**** DATA EXTRACTS

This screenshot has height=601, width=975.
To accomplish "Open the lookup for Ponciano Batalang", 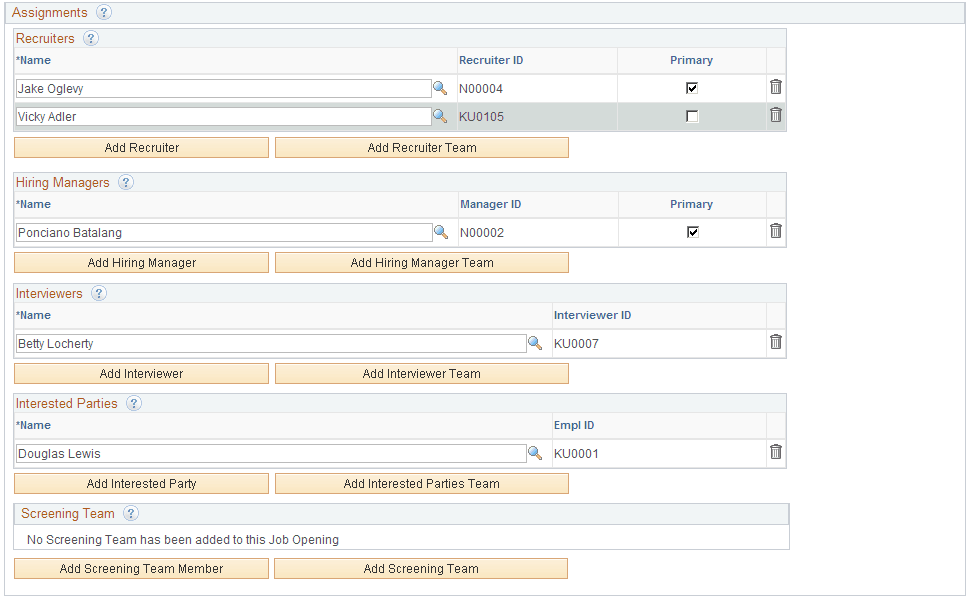I will click(440, 231).
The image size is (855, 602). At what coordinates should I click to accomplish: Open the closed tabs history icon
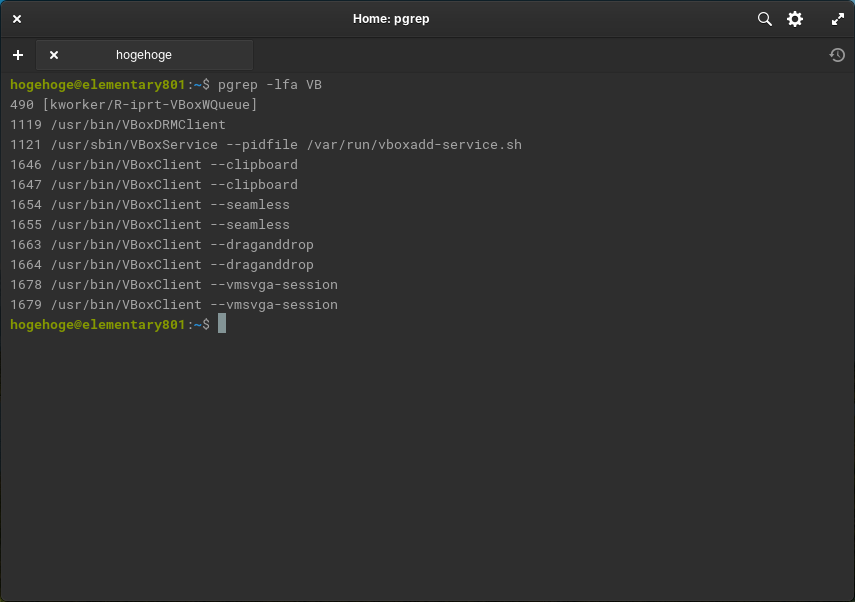pos(837,55)
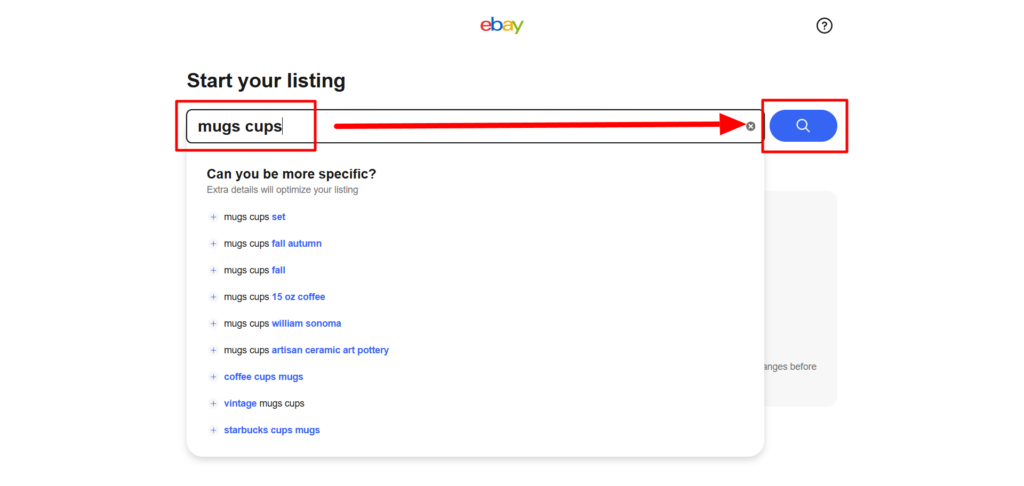1024x486 pixels.
Task: Select the 'mugs cups 15 oz coffee' suggestion
Action: point(274,297)
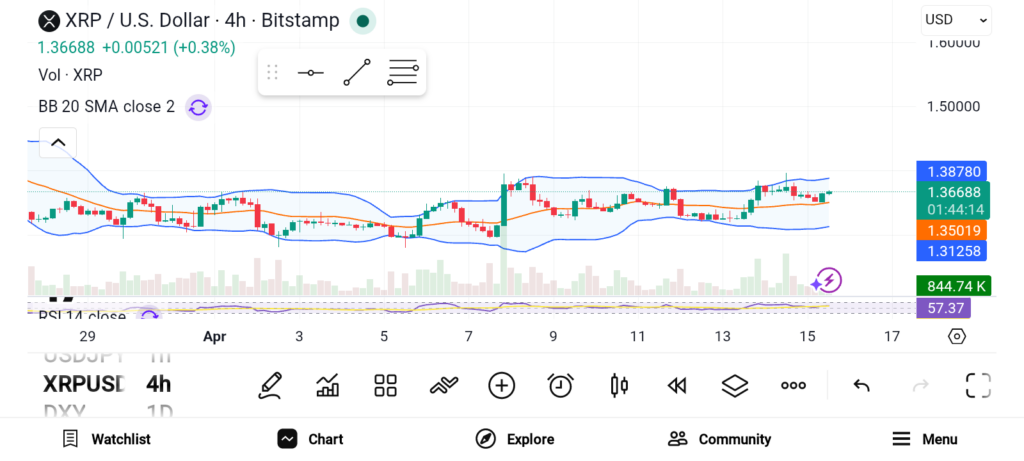Open the Explore tab

(515, 439)
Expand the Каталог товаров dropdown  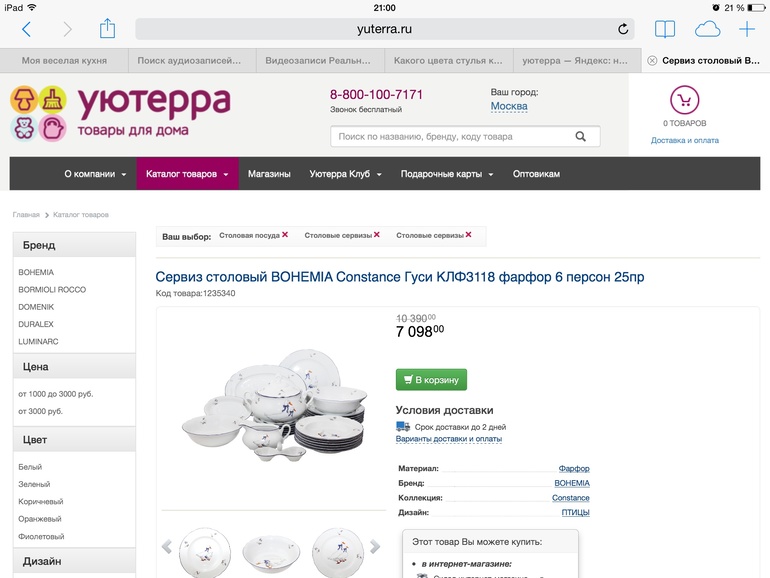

********

GOAL OF THE EXERCISE: Reproduce the records above exactly, but only from the line containing "The image size" through the last line, both included, and without any pictures.

RESULT OF THIS TASK:
The image size is (855, 602). At what coordinates should I click to accomplish: Open the closed tabs history icon
pos(837,55)
1024x486 pixels.
Task: Select the 'mugs cups 15 oz coffee' suggestion
Action: point(274,297)
Open the Explore tab

(515, 439)
Expand the Каталог товаров dropdown  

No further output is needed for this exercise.